QUOTED TEXT:

At least that approach to texting on the desktop does. There is another way. If my going to macOS is too much trouble, it's supposed to be possible to use remote desktop software to bring macOS to me. This requires a Mac in addition to a Windows machine, but I happen to have an old MacBook Air floating around (as it were). I should be able to run a remote desktop server on the MacBook and a remote desktop client on Windows, thus giving me a way to use apps on the Mac--notably iMessage--from Windows. With suitable remote desktop support, I should be able to copy and paste from one machine to another, and the net effect should be pretty close to running Mac apps locally.

The remote desktop software most frequently mentioned for this is Google Remote Desktop (GRD). I gave it a quick try, and, well, if you accidentally make the Mac both the GRD server and client, you end up with a screen that looks like this:

Obviously, I have more work to do.

Wednesday, May 29, 2024

Five Years of no EV for Me

Five years ago this week my search for an electric compact SUV ended with me buying a conventional gas-powered car. I disliked the car (a Nissan Rogue) within a month after buying it, and I've been on the lookout for an electric replacement ever since.

Over the years, I've vented my frustrations with the EV market in a number of blog posts, sometimes focusing on their high cost and sometimes on the lack of models with the basic features I'm looking for: all-wheel drive, an openable moonroof, a 360-degree camera, and an EPA range of at least 235 miles. In November, I discussed the luxury-car-level pricing of the only two cars that meet these criteria: the Nissan Ariya and the Volvo XC40 Recharge. Since then, the only things that have changed are the name of the Volvo (now called the EX40) and the elimination of the prospect of Chinese imports pushing down EV prices. (The US government has adopted a policy of keeping them out of the market.)

In the meantime, what I'm looking for in an EV has evolved a bit. I still want all-wheel drive, an openable moonroof, and an all-around camera, but I now want a car on the shorter end of the compact SUV spectrum. My Rogue is 185 inches long. I'd prefer no more than 180 inches. (Tesla's Model Y is 187 inches. Ford's Mustang Mach-E is 186. VW's ID.4 is 181.)

My thinking about range has also changed. EV ranges can't touch those of gas-burners, so I understood that distance driving in an EV requires planning. But this didn't strike me as a problem. If you're driving, say, 400 miles to get from Point A to Point B, stopping for a half hour at 200 miles to recharge isn't a hardship. 200 miles represents 3-4 hours of driving, and who doesn't want to stop at that point to stretch one's legs, use the bathroom, grab a snack, etc?

A recent trip made me realize that not all long drives consist of extended driving sessions. My wife and I put 400 miles on a tank of gas while meandering along the southern Oregon coast. Most of our driving sessions were under an hour, because we stopped at various beaches (including, of course, Meyers Creek Beach, which is at the mouth of Myers Creek) and small coastal and inland towns (e.g., Bandon, Coquille, Port Orford, and Gold Beach). Many of the places we stopped had no facilities of any kind, much less charging stations.

DATASET RECORDS:
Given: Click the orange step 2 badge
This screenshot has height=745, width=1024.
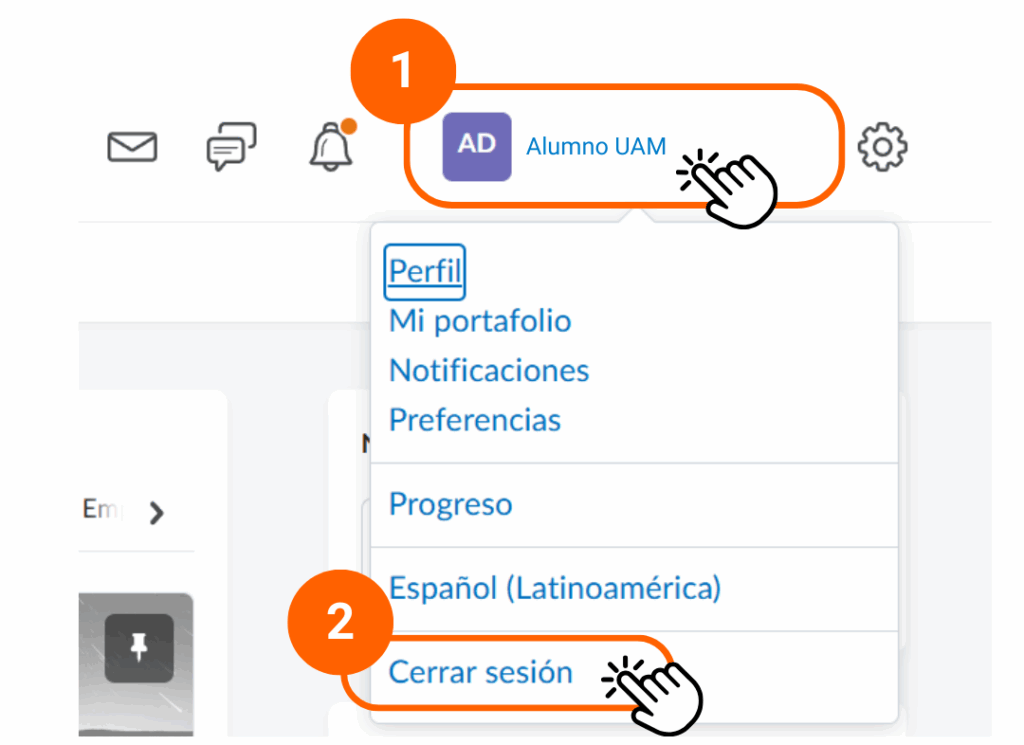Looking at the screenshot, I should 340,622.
--
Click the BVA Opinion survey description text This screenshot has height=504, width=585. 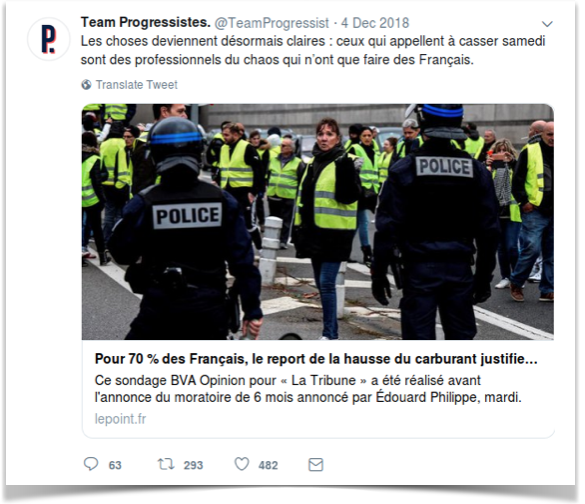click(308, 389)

EXERCISES:
A - In the blog excerpt, how long is the author's Nissan Rogue?
B - Update the blog excerpt between "The remote desktop" and "work to do.", inclusive, so that "GRD" becomes "CRD".

ANSWERS:
A - 185 inches.

B -
The remote desktop software most frequently mentioned for this is Google Remote Desktop (CRD). I gave it a quick try, and, well, if you accidentally make the Mac both the CRD server and client, you end up with a screen that looks like this:

Obviously, I have more work to do.